Joanna Grabia, Natalia Kałek, Łukasz Lewandowski, Dorota Zozulińska-Ziółkiewicz
Diabetologia Praktyczna 2011;12(2):65-70.

Abstract


INTRODUCTION. Influenza is a contagious disease and its course is usually mild. But possible side-effects cause significant clinical issue. Side-effects prophylaxis includes vaccination in higher risk groups (including diabetes mellitus patients). The aim of the study was to analyze the frequency of vaccination against influenza in diabetic patients and to reveal the reasons which lead to resignation from being vaccinated.
MATERIAL AND METHODS. A questionnaire was performed within 151 patients with diabetes and 151 students of medicine as a control group. Sex, age, residence, education and presence of sideeffects were taken into consideration. Frequency of physicians’ recommendations to the vaccine and patients’ intentions for vaccination in the future were examined.

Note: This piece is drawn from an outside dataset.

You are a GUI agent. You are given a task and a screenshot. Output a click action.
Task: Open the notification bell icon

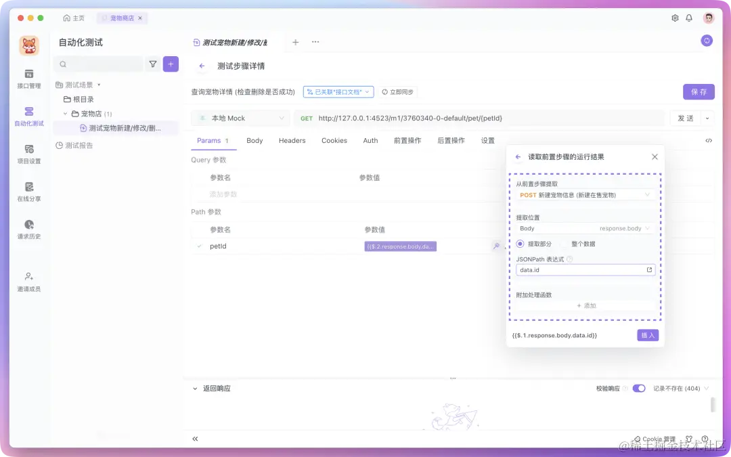click(689, 18)
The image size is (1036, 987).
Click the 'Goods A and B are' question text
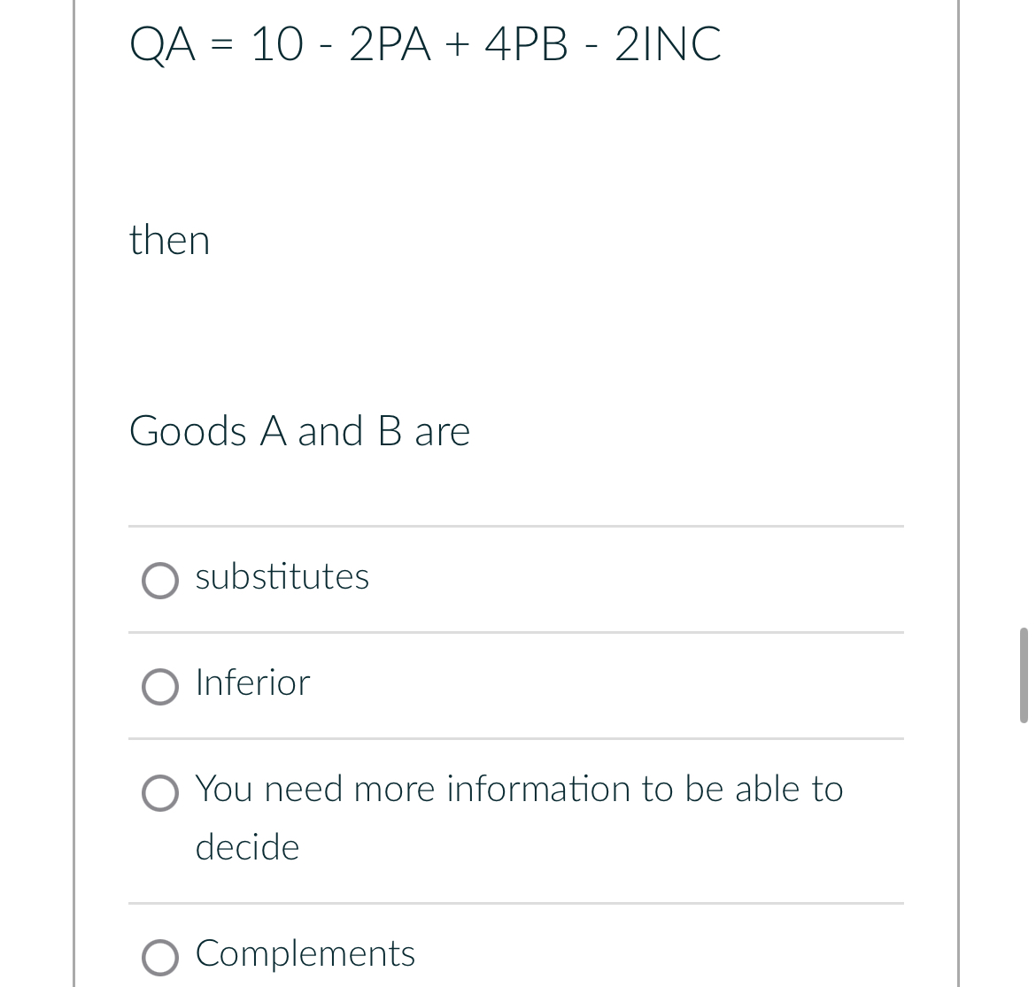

RESULTS. 24% of patients with diabetes have ever been vaccinated. 24% of patients get recommendation from their doctor to be vaccinated. 20% of patients declare to get vaccinated next year. The commonest reasons of not being vaccinated are: the lack of confidence that the vaccine is effective and the fear of suffering from influenza when vaccinated (43% and 16% unvaccinated patients respectively). Only 19% of patients with elementary education and 44% with higher education declare to be vaccinated at some point of their life.
CONCLUSIONS. A large majority of patients with diabetes mellitus do not obey diabetes associations’ recommendations to annual vaccination against influenza. Doctors recommend vaccines rarely. Patients think the vaccine is not effective and they are afraid of suffering with influenza when vaccinated.